- **Task item**
Since pictures are not part of the copy, please output only the lines from the one with "The image size is (581, 477)." through the end of the data below, exactly as written.

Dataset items
+--

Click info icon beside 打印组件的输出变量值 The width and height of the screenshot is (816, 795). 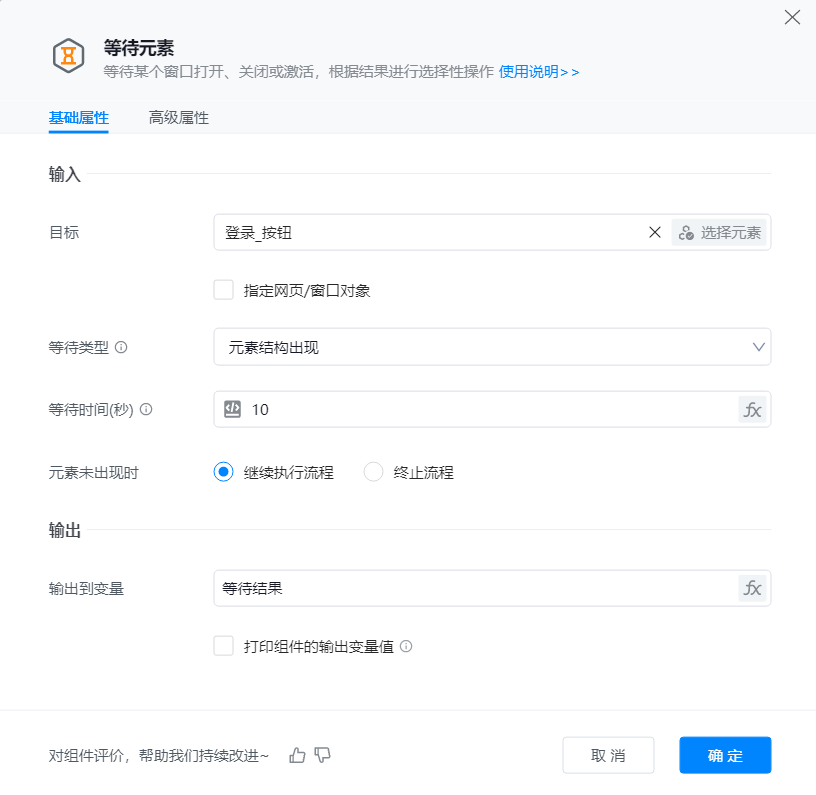coord(406,646)
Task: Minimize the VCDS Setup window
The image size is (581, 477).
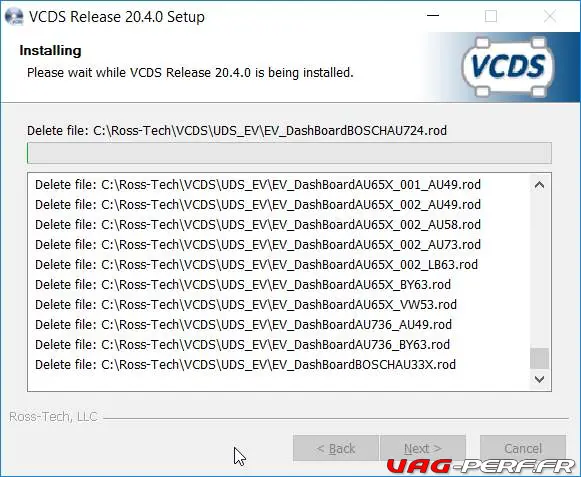Action: 433,16
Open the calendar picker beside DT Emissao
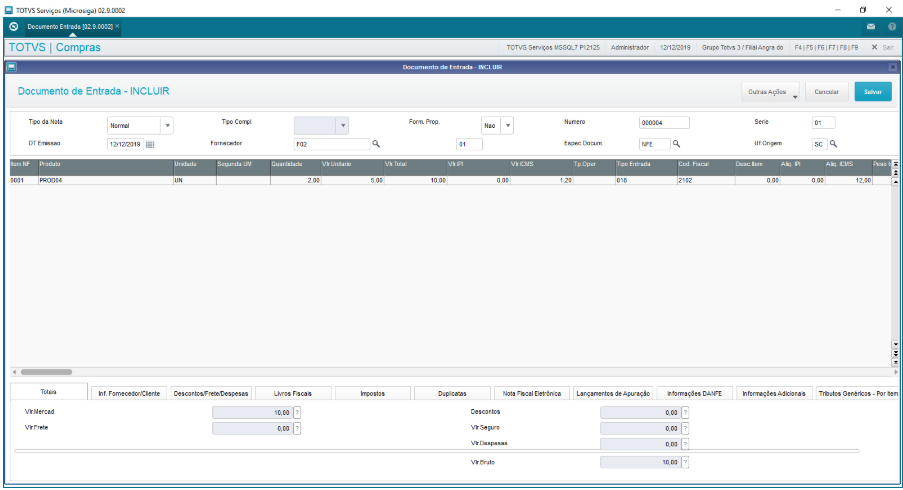This screenshot has height=490, width=903. click(x=150, y=145)
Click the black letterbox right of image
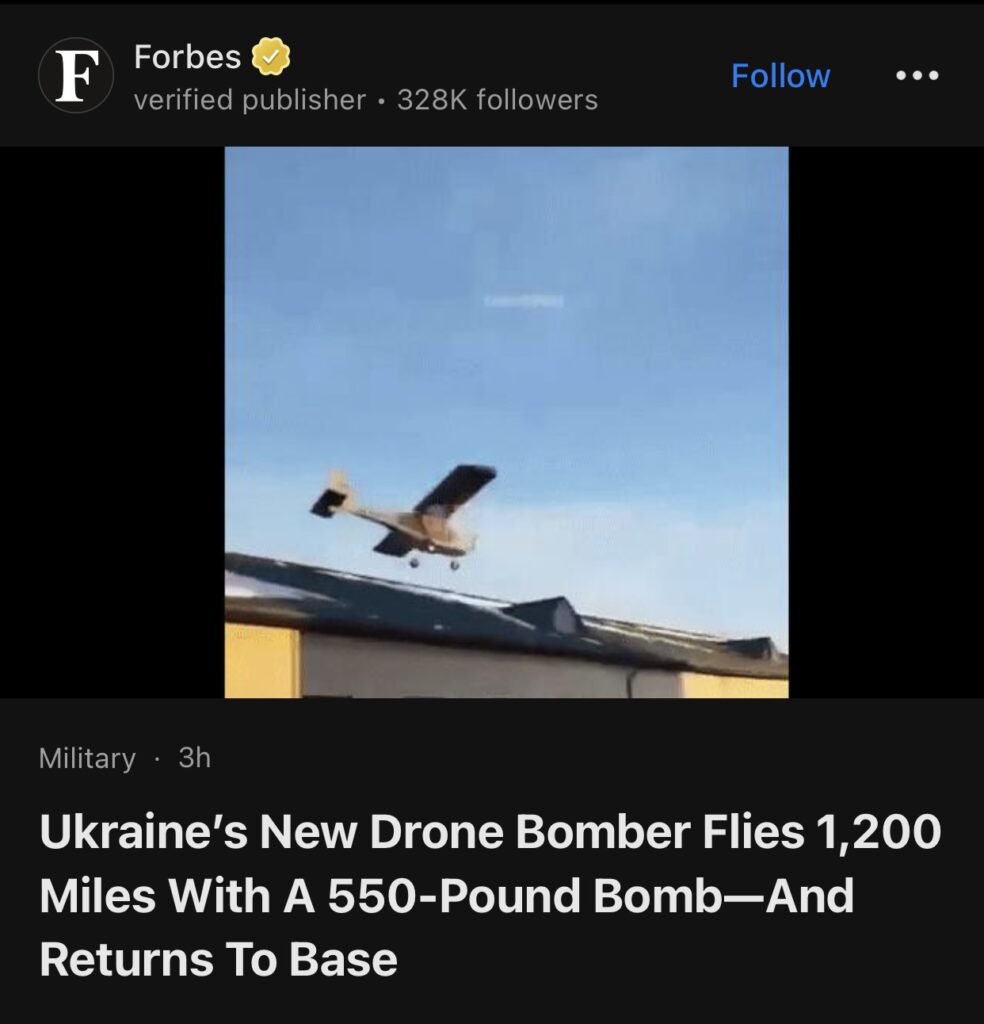Image resolution: width=984 pixels, height=1024 pixels. pos(886,422)
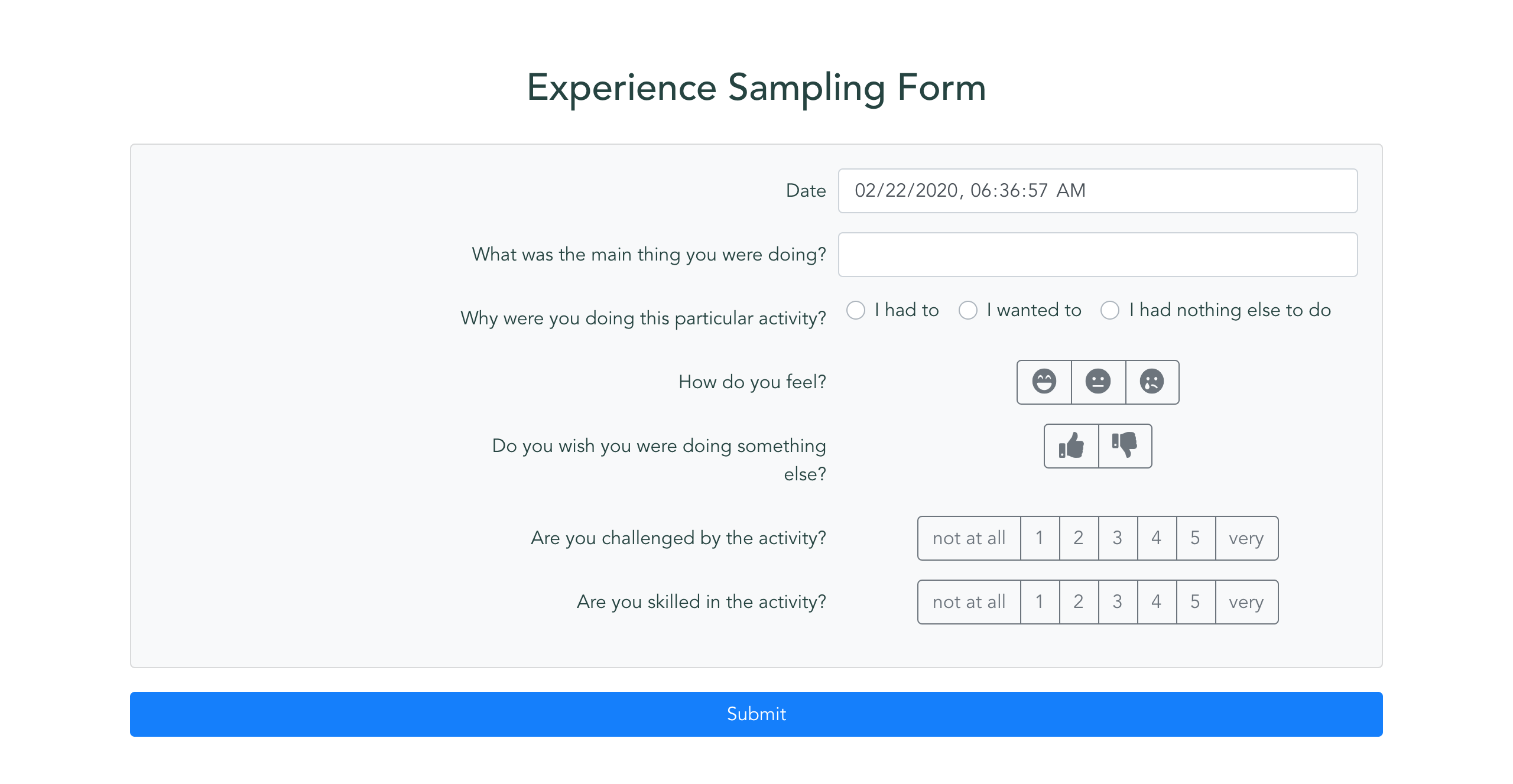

+--

- **Result of the task**
The image size is (581, 477).
Action: 433,16
Open the calendar picker beside DT Emissao
This screenshot has height=490, width=903. click(x=150, y=145)
Click the black letterbox right of image
Image resolution: width=984 pixels, height=1024 pixels. pos(886,422)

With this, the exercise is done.